On Thu, 23 Nov 2023 10:30:52 GMT, Daniel Jeliński <djelin...@openjdk.org> wrote:

>> Hi,
>> 
>> I need a review for a new internal buffer class called AEADBufferStream.  
>> AEADBufferStream extends ByteArrayOutputStream, but eliminates some data 
>> checking and copying that are not necessary for what GaloisCounterMode.java 
>> and ChaCha20Cipher.java need.  
>> 
>> The changes greatest benefit is with decryption operations.  
>> ChaCha20-Poly1305 had larger performance gains by adopting similar 
>> techniques that AES/GCM already uses. 
>> 
>> The new buffer shows up to 21% bytes/sec performance increase for decryption 
>> for ChaCha20-Poly1305 and 12% for AES/GCM.  16K data sizes saw a memory 
>> usage reduction of 46% with and 83% with ChaCha20-Poly1305.  These results 
>> come from the JMH tests updated in this request and memory usage using the 
>> JMH gc profile gc.alloc.rate.norm entry
>> 
>> thanks
>> 
>> Tony
>
> src/java.base/share/classes/com/sun/crypto/provider/AEADBufferedStream.java 
> line 45:
> 
>> 43:      * Create an instance with no buffer
>> 44:      */
>> 45:     public AEADBufferedStream() {
> 
> Never used. And once you remove it, `buf` is never null

Sure

> src/java.base/share/classes/com/sun/crypto/provider/AEADBufferedStream.java 
> line 55:
> 
>> 53: 
>> 54:     public AEADBufferedStream(int len) {
>> 55:         buf = new byte[len];
> 
> Suggestion:
> 
>         super(len);
> 
> otherwise buf will be initialized twice, once here, once in the base class 
> constructor

Yeah.. better memory performance too.

> src/java.base/share/classes/com/sun/crypto/provider/AEADBufferedStream.java 
> line 56:
> 
>> 54:     public AEADBufferedStream(int len) {
>> 55:         buf = new byte[len];
>> 56:         count = 0;
> 
> no need to zero-initialize, it's zero by default

Yes

> src/java.base/share/classes/com/sun/crypto/provider/AEADBufferedStream.java 
> line 67:
> 
>> 65:      */
>> 66:     @Override
>> 67:     public synchronized byte[] toByteArray() {
> 
> remove this `synchronized`; the new `write` methods are not synchronized, so 
> this does not add value.

Interesting, I thought I was stuck with `synchronized` from the parent

> src/java.base/share/classes/com/sun/crypto/provider/AEADBufferedStream.java 
> line 68:
> 
>> 66:     @Override
>> 67:     public synchronized byte[] toByteArray() {
>> 68:         if (buf.length > count) {
> 
> Can this ever happen?

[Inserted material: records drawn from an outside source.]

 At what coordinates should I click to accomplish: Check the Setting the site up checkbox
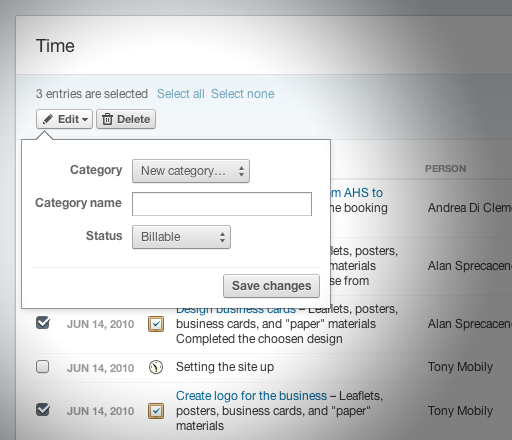pos(43,367)
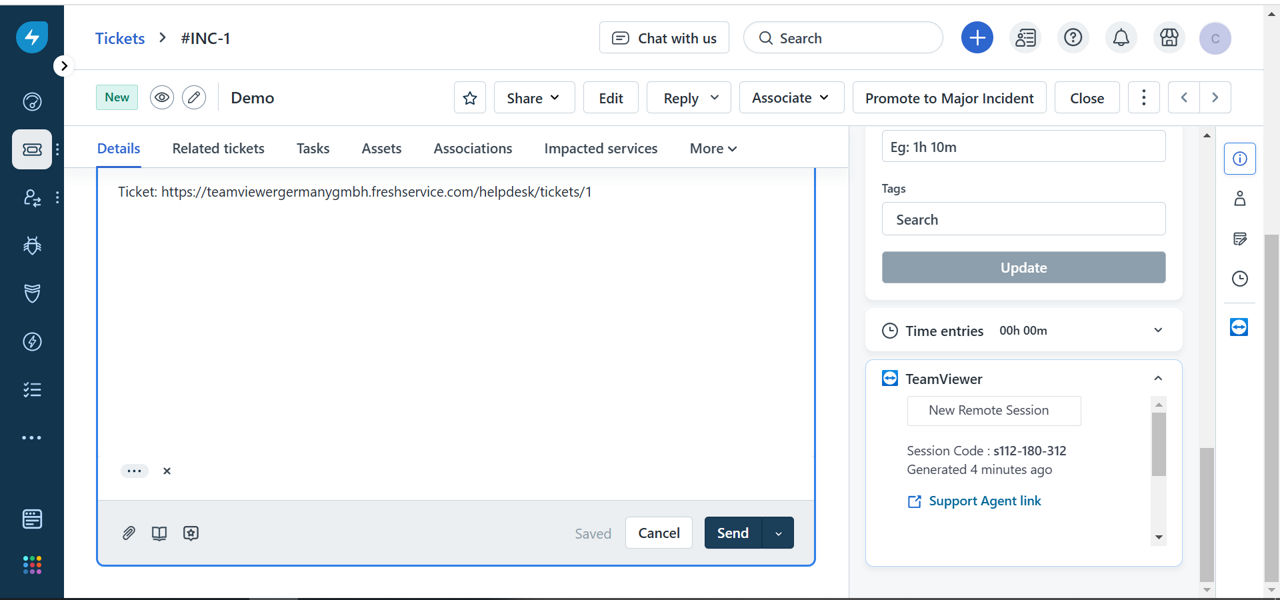1280x600 pixels.
Task: Open the Support Agent link
Action: pyautogui.click(x=985, y=501)
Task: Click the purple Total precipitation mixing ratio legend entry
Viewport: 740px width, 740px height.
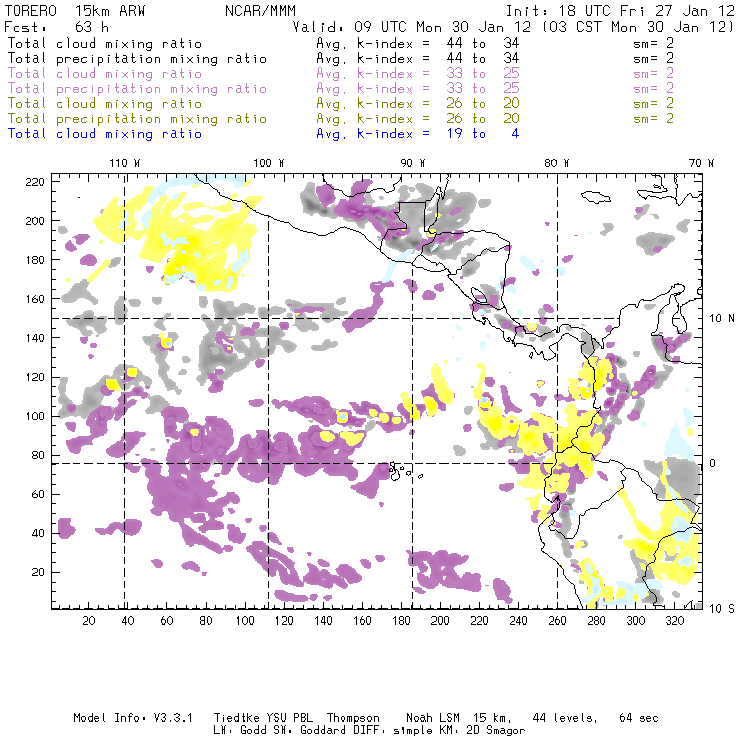Action: click(x=137, y=88)
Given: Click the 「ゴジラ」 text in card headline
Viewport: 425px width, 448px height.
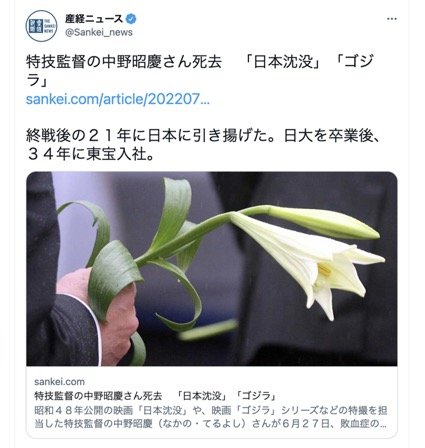Looking at the screenshot, I should (257, 396).

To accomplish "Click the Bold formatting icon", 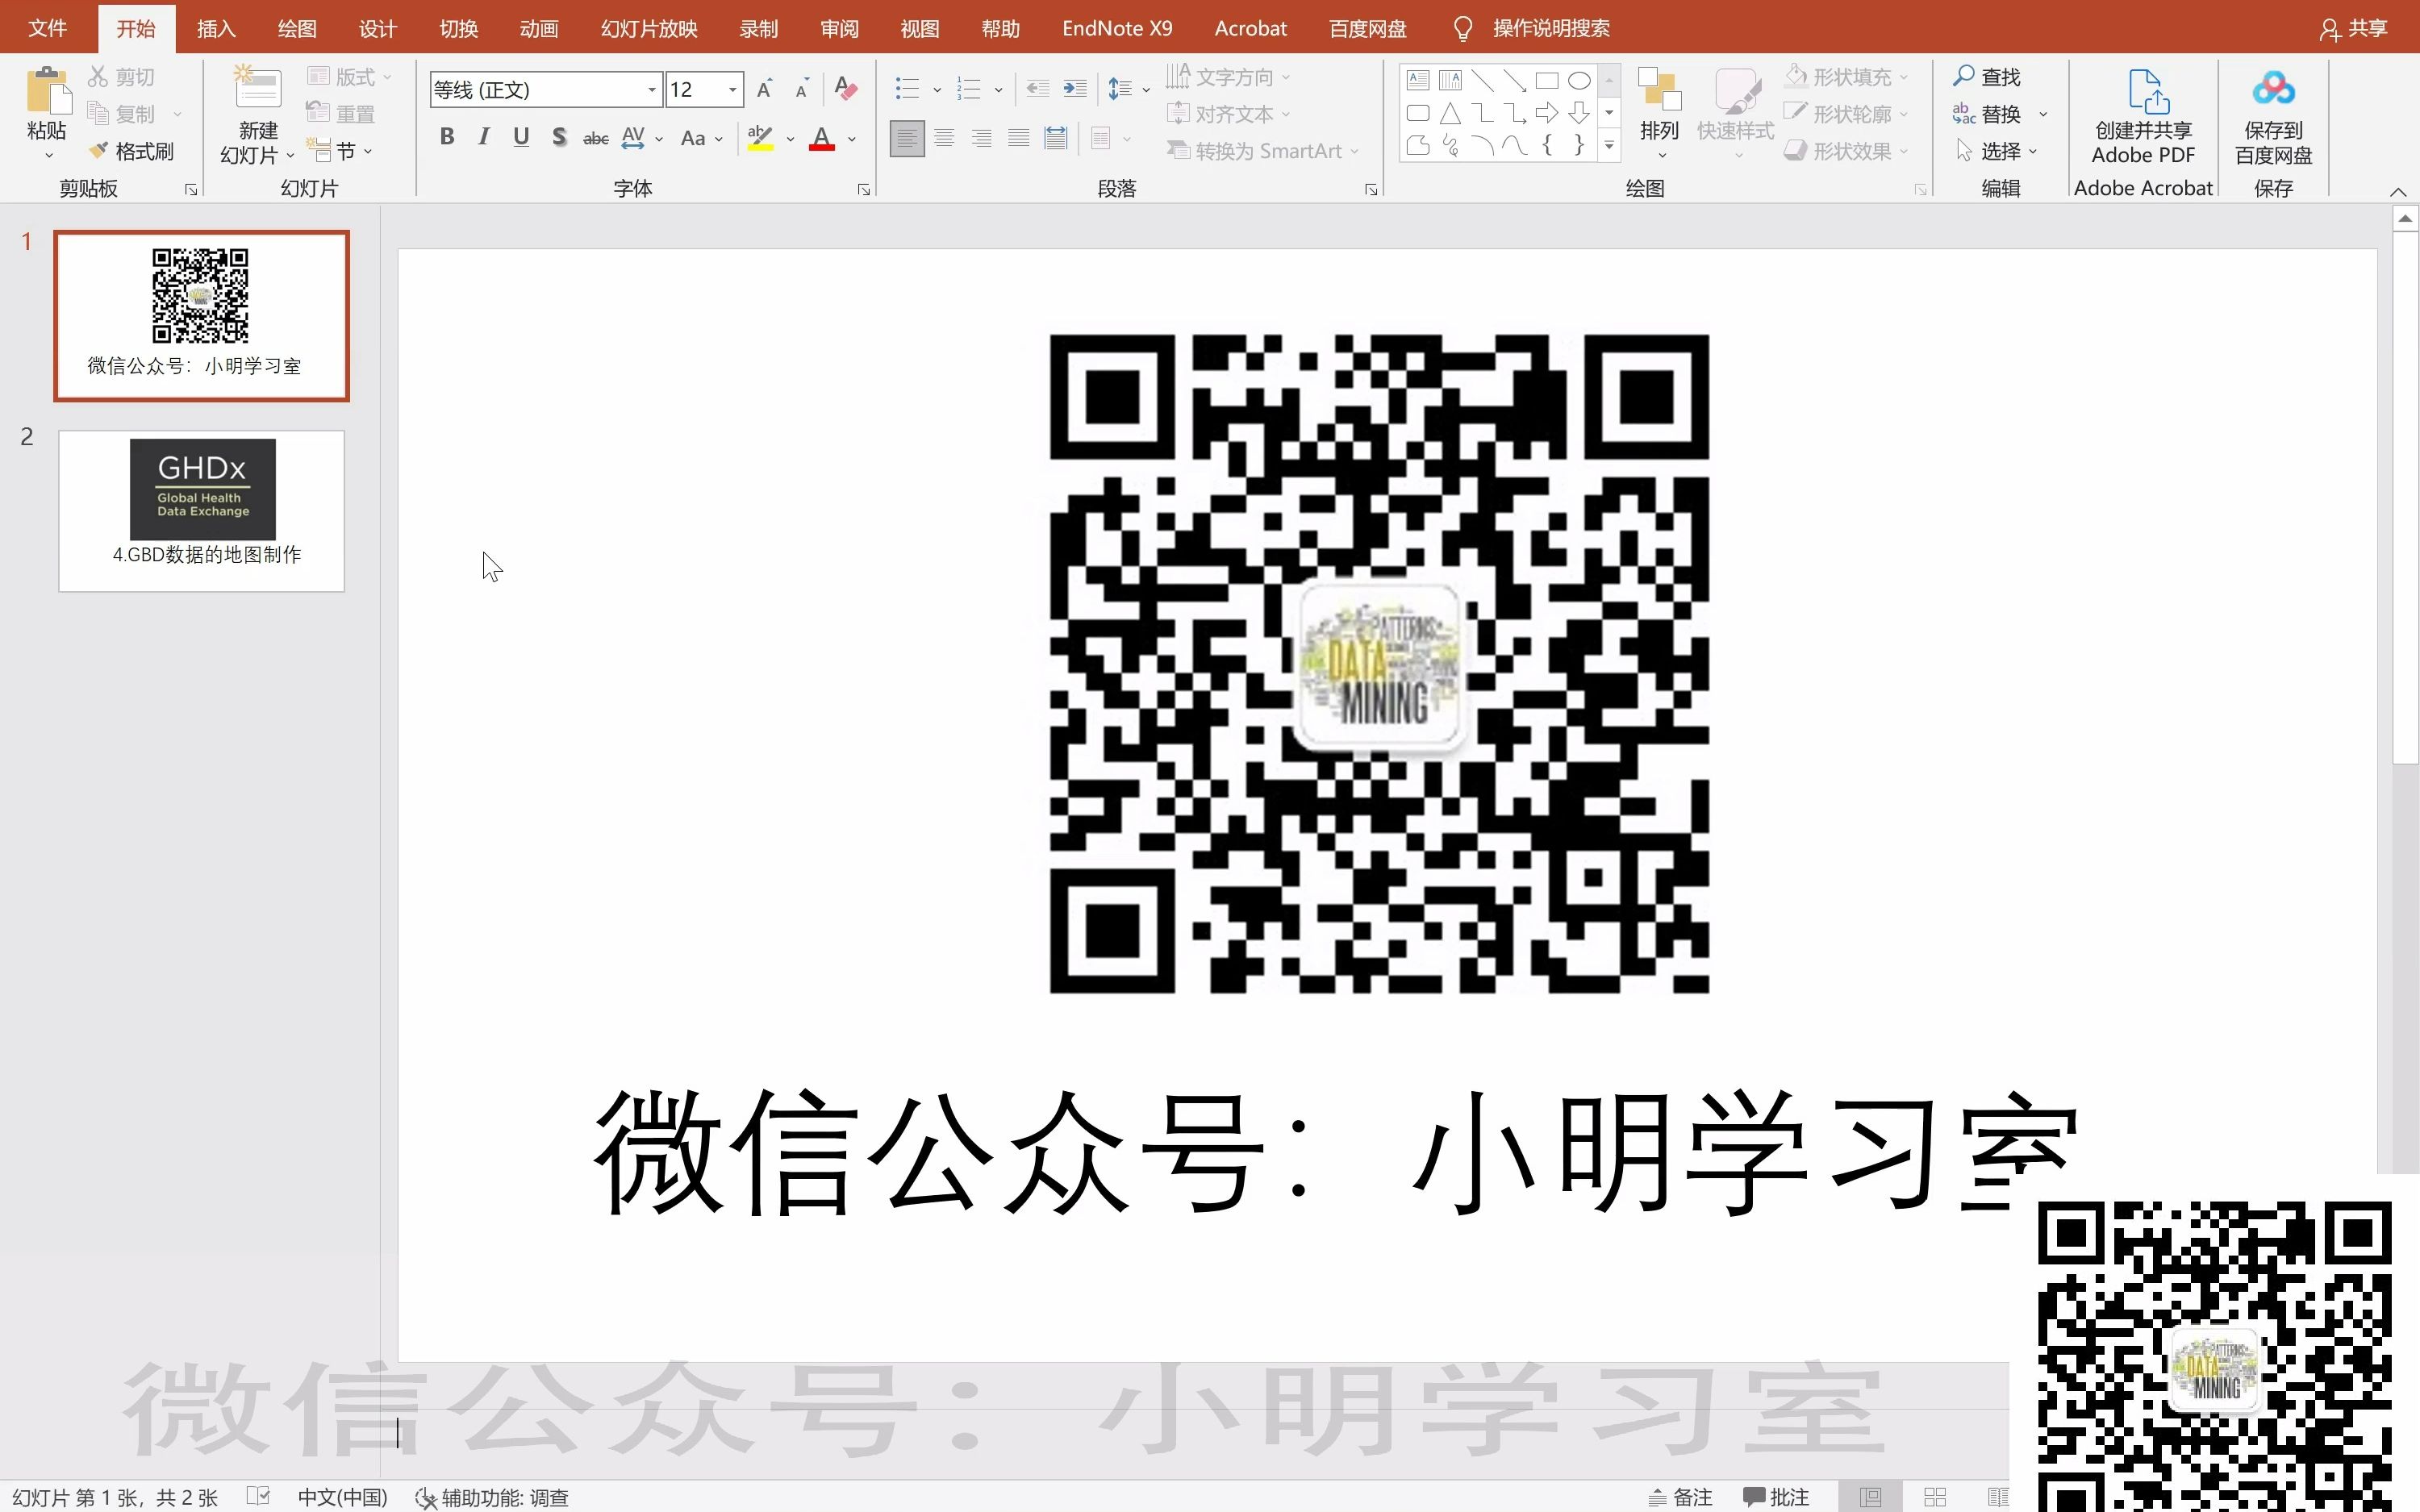I will click(x=448, y=138).
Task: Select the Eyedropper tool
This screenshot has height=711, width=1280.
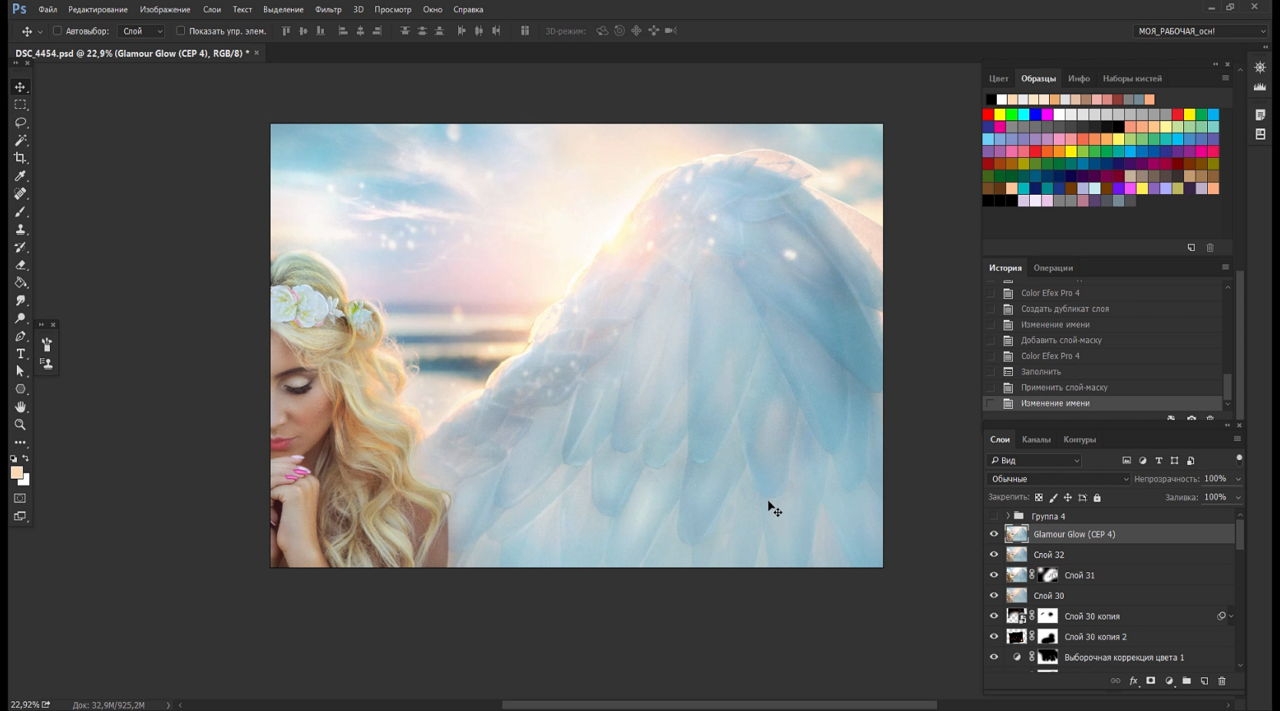Action: click(x=20, y=176)
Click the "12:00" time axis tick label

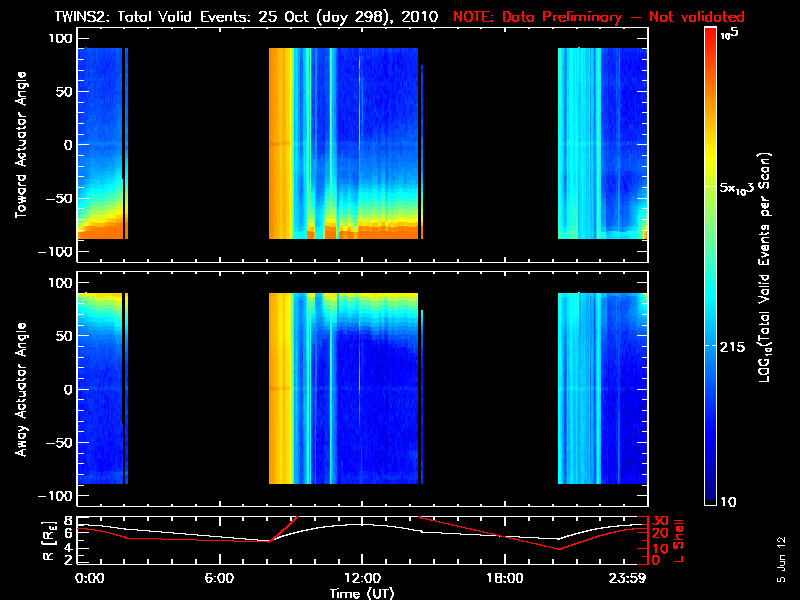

And if it can, would it be better to return the whole 
> buffer and have the caller extract the necessary range?

Yes, because it can reuse the allocated buffer during encryption scenarios when 
multi-part ops send non-block size data.  For decryption, it should never 
happen.

> src/java.base/share/classes/com/sun/crypto/provider/AEADBufferedStream.java 
> line 94:
> 
>> 92:         } else {
>> 93:             if (buf.length < (count + len)) {
>> 94:                 buf = Arrays.copyOf(buf, count + len);
> 
> this will copy a lot if the user performs many small writes, for example when 
> decrypting with CipherInputStream; see `AESGCMCipherOutputStream` benchmark.

As I understand the `ByteArrayOutputStream` code, the 
`ArraysSupport.newLength()` will double the allocation each time.  So if the 
buffer is 1k size and it wants to add one more byte, the method will allocate 
2k.
I agree that in my change, if you send one byte at a time, it will be doing a 
lot of allocating.  But I don't believe that is the general case.  If you have 
examples of apps doing small allocations, let me know and I can come up with a 
different scheme.  But at this point I thought it was a bitter risk more 
allocations in the less-likely situation, than unused allocation in what I see 
as a more common case.

> src/java.base/share/classes/com/sun/crypto/provider/ChaCha20Cipher.java line 
> 699:
> 
>> 697:      * @throws ShortBufferException if the buffer {@code out} does not 
>> have
>> 698:      *      enough space to hold the resulting data.
>> 699:      */    @Override
> 
> Suggestion:
> 
>      */
>     @Override

Yep

> src/java.base/share/classes/com/sun/crypto/provider/ChaCha20Cipher.java line 
> 792:
> 
>> 790: 
>> 791:     /*
>> 792:      * Optimized version of bufferCrypt from CipherSpi.java.  Direct
> 
> Can you document the optimizations done in this function?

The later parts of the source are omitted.